Exercise directions — Return all of the data below verbatim and exclude every picture.

Provided material —
※

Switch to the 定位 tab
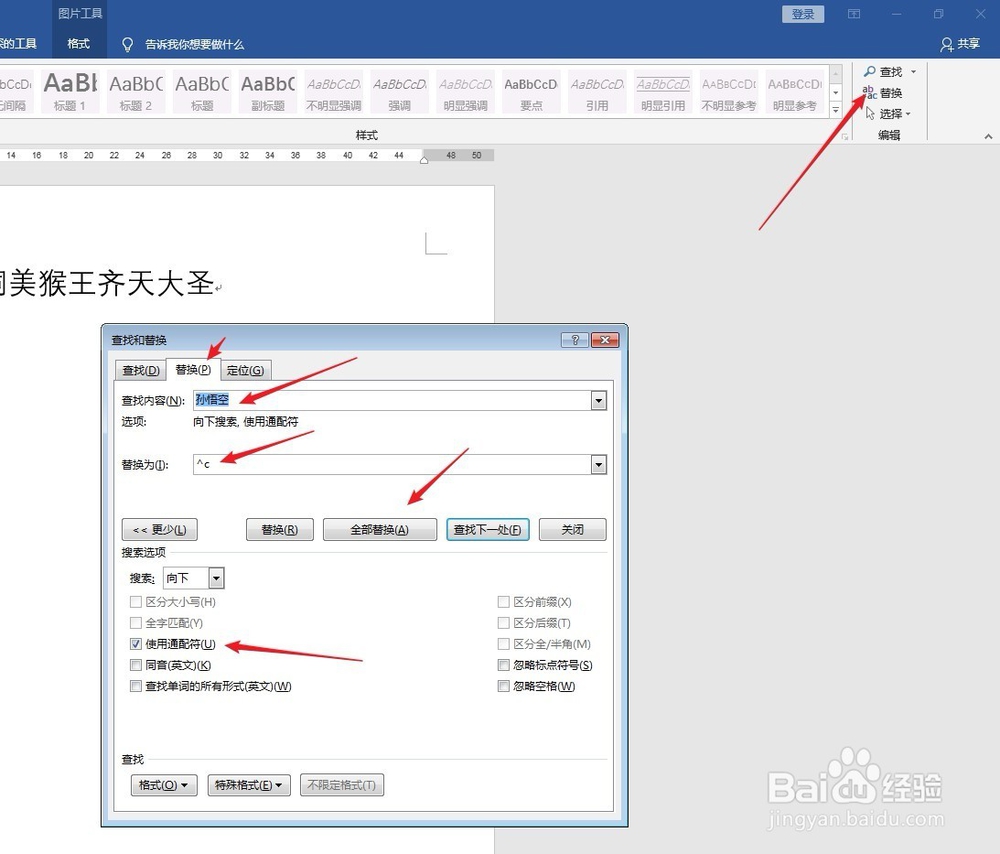 tap(246, 370)

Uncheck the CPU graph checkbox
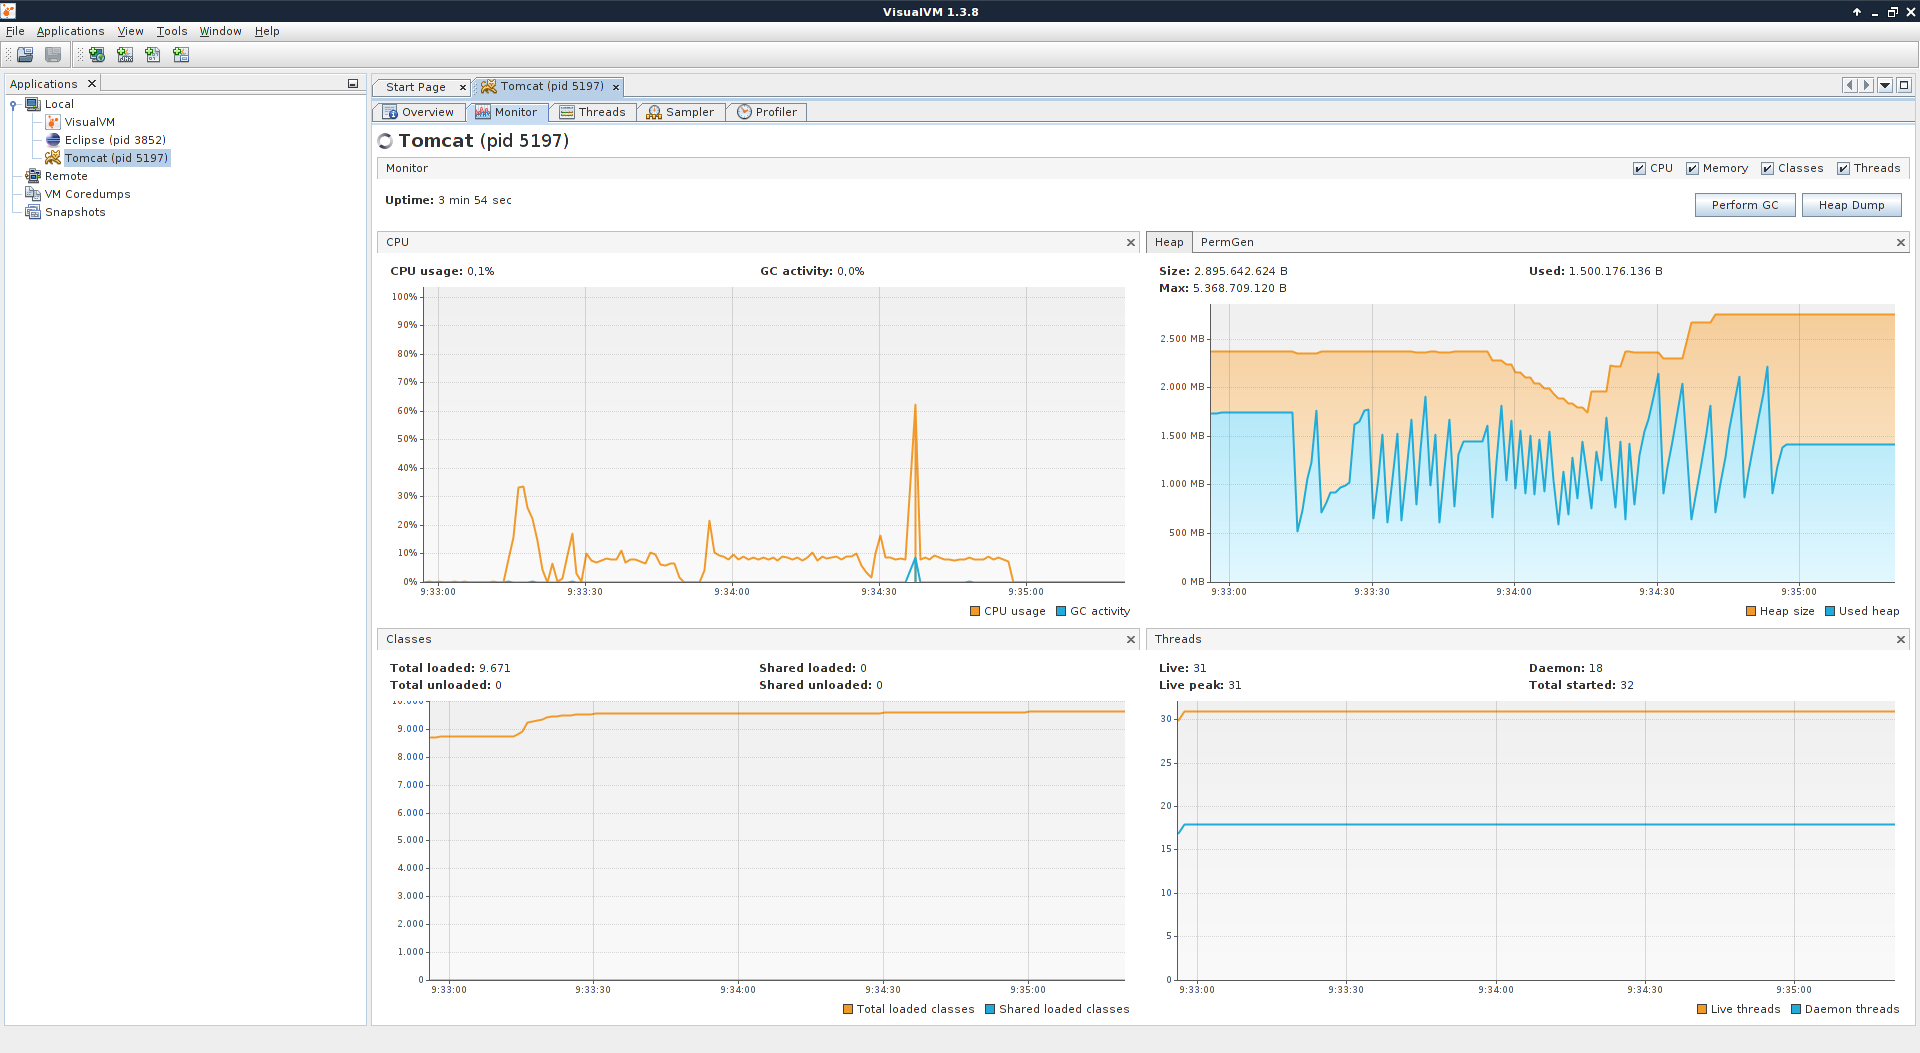click(x=1639, y=169)
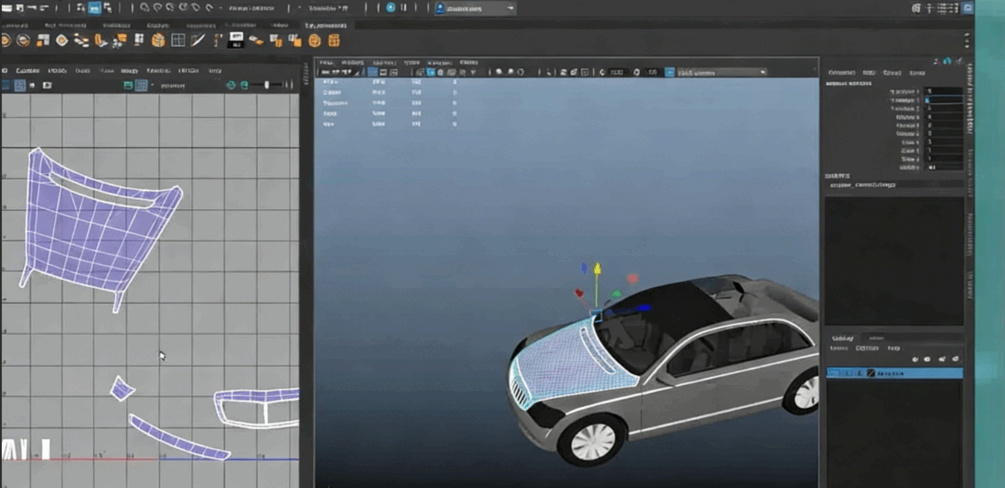Viewport: 1005px width, 488px height.
Task: Open the first menu in the viewport panel menu bar
Action: (326, 62)
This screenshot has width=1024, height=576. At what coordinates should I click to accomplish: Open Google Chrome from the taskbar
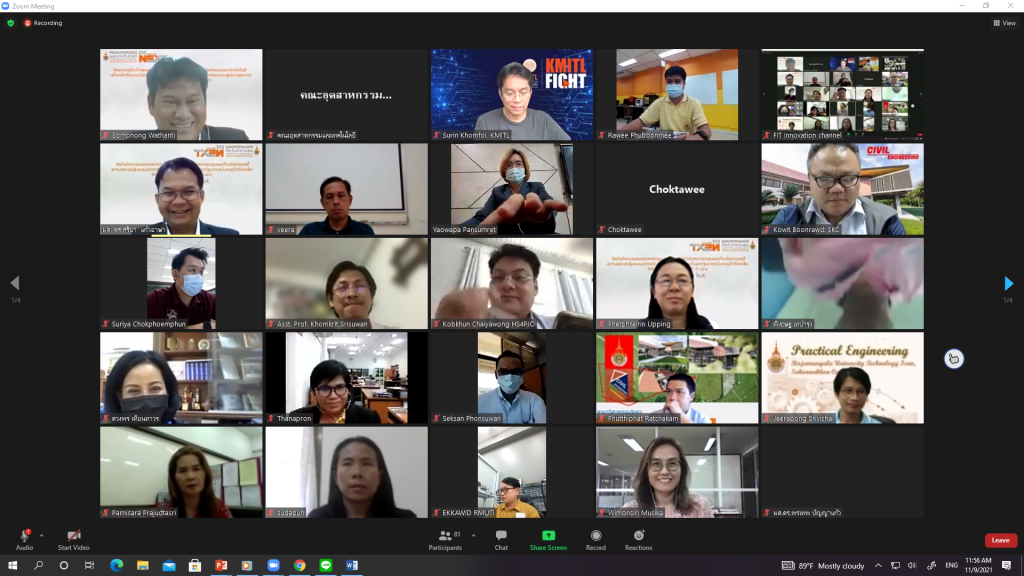coord(299,566)
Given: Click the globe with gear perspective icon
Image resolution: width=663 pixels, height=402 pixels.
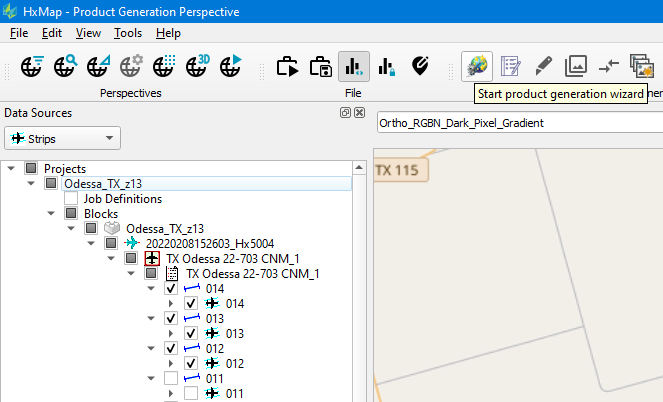Looking at the screenshot, I should click(132, 67).
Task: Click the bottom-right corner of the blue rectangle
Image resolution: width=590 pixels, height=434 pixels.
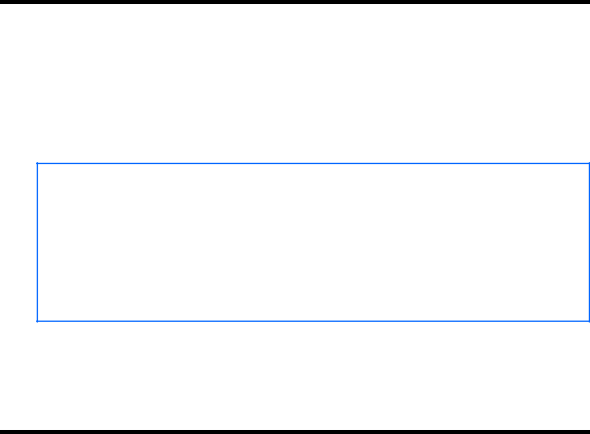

※

Task response —
Switch to the 定位 tab
 tap(246, 370)

Uncheck the CPU graph checkbox
click(x=1639, y=169)
Viewport: 1005px width, 488px height.
Task: Open the first menu in the viewport panel menu bar
Action: (326, 62)
This screenshot has width=1024, height=576. At what coordinates should I click to accomplish: Open Google Chrome from the taskbar
coord(299,566)
Given: Click the globe with gear perspective icon
Image resolution: width=663 pixels, height=402 pixels.
Looking at the screenshot, I should click(132, 67).
Task: Click the bottom-right corner of the blue rectangle
Image resolution: width=590 pixels, height=434 pixels.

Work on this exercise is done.